The previous examples used either pointers to existing data structures or data structures with an underlying pointer nature. In many instances though one wishes to work with pointers directly. In such cases one needs another layer of working with memory allocation.

Can you guess what will happen with the following program?

#include <stdio.h>
int main(void) {
  int *count;
  *count = 44;
  printf("count=%d\n", *count);
  return 0;
}

Actually, what does happen depends on the compiler; in some cases it will compile, but with a warning, and in other cases, it may compile but give a segmentation fault when running. The reason for this is that, when dealing with pointers directly, it is up to the programmer to allocate sufficient memory to store the relevant values.

This memory allocation can be done through the use of the malloc function:

#include <stdio.h>
int main(void) {
  int *count;
  count = (int *) malloc(sizeof(int));
  *count = 44;
  printf("count=%d\n", *count);
  return 0;
}

The argument to malloc is the number of bytes to allocate (in this case, the size of a single integer), and the return value is of type void *, which subsequently must be cast into the desired type.

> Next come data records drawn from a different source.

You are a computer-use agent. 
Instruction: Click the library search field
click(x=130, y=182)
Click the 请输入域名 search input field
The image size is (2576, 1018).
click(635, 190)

One important uses of dynamically allocating memory in this way is creating arrays of a specified size during the running of a program:

#include <stdio.h>
int main(void) {
  int *scores, n, i;
  printf("How many scores? ");
  scanf("%d", &n);
  scores = (int *) malloc(n * sizeof(int));
  for(i=0; i<n; i++) {
    scores[i] = i;
    printf("scores[%d] = %d\n", i, scores[i]);
  }
  free(scores);
  return 0;
}

Note the use of free here to free the memory allocated by malloc - this memory will be freed when the program terminates, but freeing the memory associated with variables when they will no longer be needed is a good practice to get into.